The Advance of Heterodoxy?


Last November, soon after the election of Trump, I made the following comment in a forum post:

If liberalism (meant in the European sense, not the American sense) is starting to come apart at the seams, it is noteworthy that it is being challenged from the Right, not the Left. I have remarked before about the incredible weakness of western social democracy, notwithstanding the Global Financial Crisis and the apparent discrediting of free market economics. While America does things differently (the Democrats have never truly been a class-based party), I think the Trump victory can be seen within that sort of narrative.
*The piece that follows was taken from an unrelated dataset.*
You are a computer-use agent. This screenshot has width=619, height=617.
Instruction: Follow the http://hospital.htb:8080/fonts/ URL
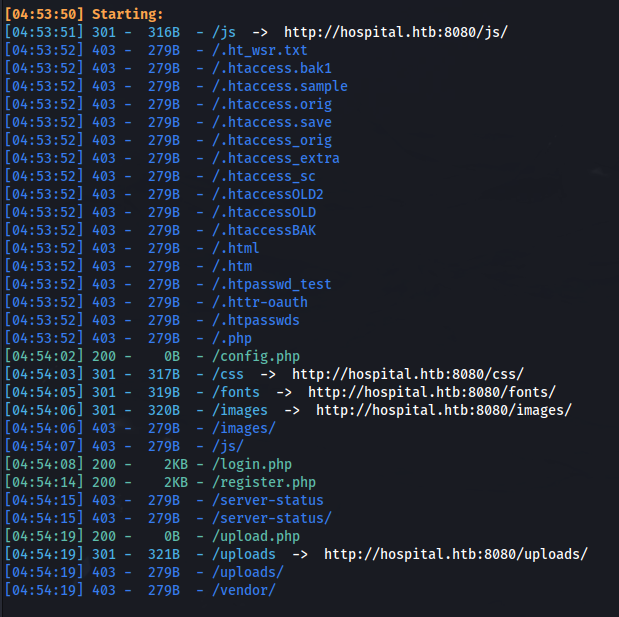tap(432, 392)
At the moment different groups on the Left are trying to pursue one of three avenues:

  • Defend the liberal Establishment. The US Democrats were best equipped to do this, because (as mentioned above), they don’t rely on class identifiers, and can comfortably include the poor (who voted Hillary) in their coalition with the high income and cosmopolitan. Yet it wasn’t enough. Social Democrats elsewhere are in a much worse position, because party leadership (wedded to the orthodoxies of the pre-GFC era) and their voter base are increasingly at odds. To get Marxist for a moment – the economic conditions that created powerful Social Democratic Parties in the West are arguably no longer present.
  • Heterodox radicalism. I would put both Bernie Sanders and Jeremy Corbyn in this category. The difficulty here is that, just like some latter day 1960s, this appeals more strongly to a niche of young, urban, and highly educated people than the population at large, and the one recent example of such radicalism gaining power – Syriza in Greece – resulted in it folding under pressure from the resolute Establishment. Corbyn’s Labour Party itself is basically engulfed in a sort of on-going civil war.
  • Traditional Far-Left/Communists. Depending on the country, they’re still out there, but haven’t seen any particular uptick in support as a result of the GFC, and remain on the fringes (where they are perhaps happiest anyway). If the Western Far-Right is seeing a boom, the Far-Left isn’t going anywhere. This is a key point of difference with the 1930s experience.

So where does the Left go from here? I haven’t the foggiest. A world where centre-right squabbles with far-right within the ruins of political liberalism might be on the agenda for the foreseeable future.

Since then, things have changed. The high tide of Far-Right populism seems to be receding, based off the French Presidential election, while heterodox leftism has had a new lease on life in the form of Jeremy Corbyn’s performance in Britain. The electoral solution for social democracy at the moment appears to be full-throated radicalism to mobilise the young and the educated, while also doing enough to keep the traditional working class base voting the right way. An interesting juggling act, which Hillary Clinton utterly failed to pull off, though Corbyn nearly managed it (emphasis on ‘nearly’ – buried under UK Labour’s otherwise excellent performance were some weak results in the old mining seats).

As things stand, I think there are two issues:

  • What was once a class divide largely based off income and inheritance has become a class divide largely based off education. There has been a decoupling of education and income – Trump’s biggest supporters were the high income, low education crowd, whereas it is now entirely possible to have a university degree and be poor. The educated are the ones flocking to the banner of heterodox leftism – less so, the less educated.
  • The elephant in the room is that we have yet to see how a government in the post neoliberal age actually functions. Syriza, as noted, folded. Would “market forces” destroy Corbyn in the way they hamstrung Francois Mitterand in the early 1980s, or would Brexit and a viable return to capital control give him breathing space? We will have to wait and see.

The only thing we can say for certain is that the reign of post-ideological managerialism is now over: the neoliberal consensus that has ruled the West for nearly four decades is facing the same crisis that the old Keynesian consensus confronted in the 1970s. The old world is dying and the new world struggles to be born, as Gramsci’s old saying goes, and one need not look very far for the monsters.